INFORMATION GIVEN:
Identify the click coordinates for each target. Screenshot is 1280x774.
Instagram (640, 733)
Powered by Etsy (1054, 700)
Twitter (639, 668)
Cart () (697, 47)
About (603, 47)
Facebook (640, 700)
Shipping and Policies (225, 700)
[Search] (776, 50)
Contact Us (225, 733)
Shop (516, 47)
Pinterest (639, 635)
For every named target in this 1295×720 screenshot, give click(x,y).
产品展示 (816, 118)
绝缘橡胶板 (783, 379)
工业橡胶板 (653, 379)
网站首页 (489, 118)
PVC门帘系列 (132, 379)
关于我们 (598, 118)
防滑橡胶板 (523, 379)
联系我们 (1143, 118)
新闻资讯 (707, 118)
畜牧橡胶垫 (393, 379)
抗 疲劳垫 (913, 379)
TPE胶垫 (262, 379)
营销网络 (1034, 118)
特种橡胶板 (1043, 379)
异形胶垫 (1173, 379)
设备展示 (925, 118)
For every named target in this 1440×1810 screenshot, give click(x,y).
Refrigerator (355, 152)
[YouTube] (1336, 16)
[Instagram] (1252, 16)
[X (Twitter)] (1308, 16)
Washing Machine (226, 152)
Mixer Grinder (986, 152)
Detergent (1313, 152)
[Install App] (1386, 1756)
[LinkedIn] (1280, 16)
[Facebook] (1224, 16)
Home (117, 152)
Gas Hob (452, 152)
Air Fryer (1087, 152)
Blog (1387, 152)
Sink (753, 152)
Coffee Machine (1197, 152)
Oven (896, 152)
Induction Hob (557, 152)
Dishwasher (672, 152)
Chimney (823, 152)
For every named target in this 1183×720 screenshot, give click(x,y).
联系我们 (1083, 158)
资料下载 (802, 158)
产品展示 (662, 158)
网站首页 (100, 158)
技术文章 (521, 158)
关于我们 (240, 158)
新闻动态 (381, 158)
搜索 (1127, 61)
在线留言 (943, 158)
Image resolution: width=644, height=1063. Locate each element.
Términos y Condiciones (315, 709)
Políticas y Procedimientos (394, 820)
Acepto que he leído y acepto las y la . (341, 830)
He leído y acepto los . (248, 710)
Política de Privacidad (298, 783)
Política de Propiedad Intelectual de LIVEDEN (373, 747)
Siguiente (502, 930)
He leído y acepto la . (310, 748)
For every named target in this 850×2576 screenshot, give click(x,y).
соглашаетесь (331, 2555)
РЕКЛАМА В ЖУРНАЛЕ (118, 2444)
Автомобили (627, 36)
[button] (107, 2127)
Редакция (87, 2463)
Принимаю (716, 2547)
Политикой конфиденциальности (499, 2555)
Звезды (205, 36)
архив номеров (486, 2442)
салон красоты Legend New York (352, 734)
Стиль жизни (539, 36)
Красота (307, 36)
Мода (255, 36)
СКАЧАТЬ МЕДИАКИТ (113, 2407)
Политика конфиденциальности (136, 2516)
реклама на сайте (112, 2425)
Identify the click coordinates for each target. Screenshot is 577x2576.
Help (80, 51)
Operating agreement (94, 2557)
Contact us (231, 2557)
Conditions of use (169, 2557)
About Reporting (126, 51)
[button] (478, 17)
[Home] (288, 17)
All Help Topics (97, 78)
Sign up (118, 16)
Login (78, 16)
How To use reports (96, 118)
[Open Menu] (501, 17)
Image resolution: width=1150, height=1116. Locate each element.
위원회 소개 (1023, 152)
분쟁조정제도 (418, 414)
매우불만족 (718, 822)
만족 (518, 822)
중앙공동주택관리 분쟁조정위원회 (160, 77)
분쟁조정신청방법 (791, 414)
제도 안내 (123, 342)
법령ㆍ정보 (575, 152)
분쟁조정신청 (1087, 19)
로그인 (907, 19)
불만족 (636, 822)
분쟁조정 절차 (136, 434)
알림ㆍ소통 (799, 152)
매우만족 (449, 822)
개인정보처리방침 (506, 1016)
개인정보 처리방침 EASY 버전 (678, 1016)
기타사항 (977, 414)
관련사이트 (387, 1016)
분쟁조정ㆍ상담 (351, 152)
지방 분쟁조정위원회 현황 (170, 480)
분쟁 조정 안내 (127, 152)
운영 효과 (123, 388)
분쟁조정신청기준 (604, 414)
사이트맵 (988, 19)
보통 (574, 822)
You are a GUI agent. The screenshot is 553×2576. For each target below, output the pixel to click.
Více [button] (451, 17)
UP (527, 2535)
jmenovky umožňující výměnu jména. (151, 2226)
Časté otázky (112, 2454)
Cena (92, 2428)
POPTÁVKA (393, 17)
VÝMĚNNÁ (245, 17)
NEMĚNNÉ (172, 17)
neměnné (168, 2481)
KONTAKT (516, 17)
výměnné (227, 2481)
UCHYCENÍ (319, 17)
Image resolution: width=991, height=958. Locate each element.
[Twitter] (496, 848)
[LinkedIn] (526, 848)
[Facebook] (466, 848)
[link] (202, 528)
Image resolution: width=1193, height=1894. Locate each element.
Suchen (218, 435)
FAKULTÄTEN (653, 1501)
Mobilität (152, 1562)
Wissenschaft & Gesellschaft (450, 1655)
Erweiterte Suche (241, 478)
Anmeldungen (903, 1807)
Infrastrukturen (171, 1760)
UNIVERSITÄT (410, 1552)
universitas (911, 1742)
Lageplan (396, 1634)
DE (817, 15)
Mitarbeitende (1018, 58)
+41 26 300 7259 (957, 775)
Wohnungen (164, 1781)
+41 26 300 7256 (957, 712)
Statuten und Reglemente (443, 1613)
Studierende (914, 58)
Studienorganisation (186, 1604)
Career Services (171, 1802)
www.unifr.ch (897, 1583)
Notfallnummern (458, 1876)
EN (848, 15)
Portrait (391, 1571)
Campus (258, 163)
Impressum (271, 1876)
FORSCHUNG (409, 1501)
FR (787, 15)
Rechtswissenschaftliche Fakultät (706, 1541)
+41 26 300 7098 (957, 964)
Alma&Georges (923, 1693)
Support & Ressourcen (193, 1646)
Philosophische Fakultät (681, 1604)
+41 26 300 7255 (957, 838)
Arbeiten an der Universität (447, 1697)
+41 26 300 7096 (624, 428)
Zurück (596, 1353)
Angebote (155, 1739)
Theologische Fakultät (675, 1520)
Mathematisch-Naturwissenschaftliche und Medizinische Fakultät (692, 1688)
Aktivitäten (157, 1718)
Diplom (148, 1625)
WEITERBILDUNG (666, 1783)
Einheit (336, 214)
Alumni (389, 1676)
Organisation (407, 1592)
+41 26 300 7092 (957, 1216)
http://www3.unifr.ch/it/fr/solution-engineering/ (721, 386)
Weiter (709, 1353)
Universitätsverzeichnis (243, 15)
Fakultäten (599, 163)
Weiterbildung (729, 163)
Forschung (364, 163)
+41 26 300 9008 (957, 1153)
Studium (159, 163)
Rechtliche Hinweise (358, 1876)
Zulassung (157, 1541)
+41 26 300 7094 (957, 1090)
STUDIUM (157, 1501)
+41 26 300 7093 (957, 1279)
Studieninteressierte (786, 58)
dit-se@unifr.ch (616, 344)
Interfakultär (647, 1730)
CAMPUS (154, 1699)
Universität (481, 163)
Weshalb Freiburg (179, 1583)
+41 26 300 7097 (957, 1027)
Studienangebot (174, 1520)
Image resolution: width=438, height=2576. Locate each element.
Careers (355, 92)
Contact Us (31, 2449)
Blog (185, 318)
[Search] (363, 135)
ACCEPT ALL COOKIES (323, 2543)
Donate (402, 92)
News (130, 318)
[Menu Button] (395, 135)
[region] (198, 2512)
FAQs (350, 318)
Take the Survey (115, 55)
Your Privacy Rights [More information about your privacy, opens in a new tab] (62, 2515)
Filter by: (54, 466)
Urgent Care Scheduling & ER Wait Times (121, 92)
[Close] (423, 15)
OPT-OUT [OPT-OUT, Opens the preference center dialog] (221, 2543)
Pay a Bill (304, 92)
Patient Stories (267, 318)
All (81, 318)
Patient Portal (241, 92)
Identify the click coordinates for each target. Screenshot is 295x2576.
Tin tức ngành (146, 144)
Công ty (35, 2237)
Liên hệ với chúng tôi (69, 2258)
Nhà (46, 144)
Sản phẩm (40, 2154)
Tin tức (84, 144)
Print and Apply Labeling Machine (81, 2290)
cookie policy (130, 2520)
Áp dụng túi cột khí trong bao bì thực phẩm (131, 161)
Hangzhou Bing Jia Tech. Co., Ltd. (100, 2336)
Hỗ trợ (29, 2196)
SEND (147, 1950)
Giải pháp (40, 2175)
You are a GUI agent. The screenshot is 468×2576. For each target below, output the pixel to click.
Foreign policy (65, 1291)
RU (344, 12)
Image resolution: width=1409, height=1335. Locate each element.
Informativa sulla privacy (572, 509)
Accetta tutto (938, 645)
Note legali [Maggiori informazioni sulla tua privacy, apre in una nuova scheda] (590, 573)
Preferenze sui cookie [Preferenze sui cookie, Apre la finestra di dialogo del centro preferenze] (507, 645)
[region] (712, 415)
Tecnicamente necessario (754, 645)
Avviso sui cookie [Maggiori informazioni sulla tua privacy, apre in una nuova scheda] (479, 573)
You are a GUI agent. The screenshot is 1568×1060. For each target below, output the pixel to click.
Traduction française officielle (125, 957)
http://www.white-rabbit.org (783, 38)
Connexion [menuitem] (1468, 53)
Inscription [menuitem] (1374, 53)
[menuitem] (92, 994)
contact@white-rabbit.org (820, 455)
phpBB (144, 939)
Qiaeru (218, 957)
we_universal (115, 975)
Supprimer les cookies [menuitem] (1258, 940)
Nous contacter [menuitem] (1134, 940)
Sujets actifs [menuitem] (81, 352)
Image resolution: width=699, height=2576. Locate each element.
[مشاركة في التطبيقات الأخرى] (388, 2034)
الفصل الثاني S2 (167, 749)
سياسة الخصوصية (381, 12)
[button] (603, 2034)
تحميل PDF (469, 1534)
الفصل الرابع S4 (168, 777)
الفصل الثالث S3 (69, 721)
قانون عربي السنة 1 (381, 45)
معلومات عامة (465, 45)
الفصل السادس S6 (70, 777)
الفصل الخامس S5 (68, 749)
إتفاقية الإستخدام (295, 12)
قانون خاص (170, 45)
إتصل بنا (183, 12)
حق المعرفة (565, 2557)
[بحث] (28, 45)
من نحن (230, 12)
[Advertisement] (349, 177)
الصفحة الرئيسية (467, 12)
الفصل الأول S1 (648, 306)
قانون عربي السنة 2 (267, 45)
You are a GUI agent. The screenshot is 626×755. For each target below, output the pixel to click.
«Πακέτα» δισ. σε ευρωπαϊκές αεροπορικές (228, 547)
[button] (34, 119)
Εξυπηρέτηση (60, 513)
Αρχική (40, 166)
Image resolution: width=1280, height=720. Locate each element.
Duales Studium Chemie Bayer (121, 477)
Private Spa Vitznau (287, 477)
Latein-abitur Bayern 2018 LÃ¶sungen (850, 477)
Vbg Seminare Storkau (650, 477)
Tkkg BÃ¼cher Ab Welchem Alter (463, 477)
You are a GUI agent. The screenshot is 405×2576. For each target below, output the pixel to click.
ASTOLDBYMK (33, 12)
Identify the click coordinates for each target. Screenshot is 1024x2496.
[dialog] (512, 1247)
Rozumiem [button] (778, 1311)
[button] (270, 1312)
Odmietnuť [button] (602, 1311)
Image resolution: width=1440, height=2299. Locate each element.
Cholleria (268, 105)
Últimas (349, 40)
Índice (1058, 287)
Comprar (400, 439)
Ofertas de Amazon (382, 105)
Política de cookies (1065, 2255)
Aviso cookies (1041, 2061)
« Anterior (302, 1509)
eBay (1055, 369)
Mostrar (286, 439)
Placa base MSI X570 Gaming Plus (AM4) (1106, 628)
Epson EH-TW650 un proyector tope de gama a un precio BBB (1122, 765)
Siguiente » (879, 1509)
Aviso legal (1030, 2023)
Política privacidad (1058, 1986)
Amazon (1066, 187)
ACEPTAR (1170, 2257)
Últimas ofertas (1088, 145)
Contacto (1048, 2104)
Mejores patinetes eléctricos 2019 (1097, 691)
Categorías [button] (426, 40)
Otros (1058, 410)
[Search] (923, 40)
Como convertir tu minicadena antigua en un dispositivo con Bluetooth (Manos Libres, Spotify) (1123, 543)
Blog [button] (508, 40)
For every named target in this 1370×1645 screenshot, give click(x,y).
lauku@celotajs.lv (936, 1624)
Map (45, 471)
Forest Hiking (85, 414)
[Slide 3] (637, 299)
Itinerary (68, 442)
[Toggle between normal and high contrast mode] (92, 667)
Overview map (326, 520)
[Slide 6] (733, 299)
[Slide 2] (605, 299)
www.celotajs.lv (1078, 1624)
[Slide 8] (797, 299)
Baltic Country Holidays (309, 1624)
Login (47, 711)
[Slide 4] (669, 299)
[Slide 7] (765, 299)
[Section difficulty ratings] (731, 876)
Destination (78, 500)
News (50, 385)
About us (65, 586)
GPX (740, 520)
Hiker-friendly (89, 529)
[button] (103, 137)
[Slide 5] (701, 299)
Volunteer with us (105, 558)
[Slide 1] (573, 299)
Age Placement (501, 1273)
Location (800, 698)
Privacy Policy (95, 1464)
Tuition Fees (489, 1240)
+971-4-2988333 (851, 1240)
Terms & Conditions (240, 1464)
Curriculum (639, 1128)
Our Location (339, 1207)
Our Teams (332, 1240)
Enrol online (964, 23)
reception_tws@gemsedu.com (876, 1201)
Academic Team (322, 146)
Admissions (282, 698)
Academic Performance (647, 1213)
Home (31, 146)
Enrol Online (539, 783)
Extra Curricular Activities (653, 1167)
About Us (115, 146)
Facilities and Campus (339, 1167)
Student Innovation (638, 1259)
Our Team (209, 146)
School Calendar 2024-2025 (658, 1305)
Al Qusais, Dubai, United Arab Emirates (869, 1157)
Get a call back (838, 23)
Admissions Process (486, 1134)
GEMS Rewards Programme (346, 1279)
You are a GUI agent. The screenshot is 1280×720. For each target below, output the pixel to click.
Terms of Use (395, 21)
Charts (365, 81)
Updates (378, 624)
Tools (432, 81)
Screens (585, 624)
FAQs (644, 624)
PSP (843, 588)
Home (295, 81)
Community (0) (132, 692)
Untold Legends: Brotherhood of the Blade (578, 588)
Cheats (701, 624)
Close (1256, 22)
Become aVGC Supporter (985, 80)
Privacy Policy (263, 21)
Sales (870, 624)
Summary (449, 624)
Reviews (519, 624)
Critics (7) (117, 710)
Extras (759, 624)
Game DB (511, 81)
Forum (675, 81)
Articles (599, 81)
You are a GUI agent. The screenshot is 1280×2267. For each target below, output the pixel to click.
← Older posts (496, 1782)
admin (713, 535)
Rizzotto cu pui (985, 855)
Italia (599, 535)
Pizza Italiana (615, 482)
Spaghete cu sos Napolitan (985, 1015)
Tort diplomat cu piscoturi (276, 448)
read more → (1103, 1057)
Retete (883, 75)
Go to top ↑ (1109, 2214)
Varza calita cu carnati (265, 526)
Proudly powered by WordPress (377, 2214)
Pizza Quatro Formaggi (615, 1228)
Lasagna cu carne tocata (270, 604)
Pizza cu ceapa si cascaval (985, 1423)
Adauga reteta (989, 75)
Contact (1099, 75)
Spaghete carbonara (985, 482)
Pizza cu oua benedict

WHAT IS REQUIRED: Please give the material again, only the lines starting with the line with "보통 (574, 822)" and going on through the line with "[link] (202, 528)", with both of those lines included. Multiply every coordinate in the answers by 1.15 and round each result to a whole number, rounding halves up, and leave the requests unchanged.

SOLUTION FOR THIS PROBLEM:
보통 (660, 945)
You are a GUI agent. The screenshot is 553×2576. For each target below, output the pixel to click.
Více [button] (519, 20)
UP (606, 2915)
jmenovky umožňující výměnu jména. (174, 2560)
Časté otázky (129, 2822)
Cena (106, 2792)
POPTÁVKA (452, 20)
VÝMĚNNÁ (282, 20)
NEMĚNNÉ (198, 20)
neměnné (193, 2853)
KONTAKT (593, 20)
výměnné (261, 2853)
UCHYCENÍ (367, 20)
Image resolution: width=991, height=958. Locate each element.
[Twitter] (570, 975)
[LinkedIn] (605, 975)
[Facebook] (536, 975)
[link] (232, 607)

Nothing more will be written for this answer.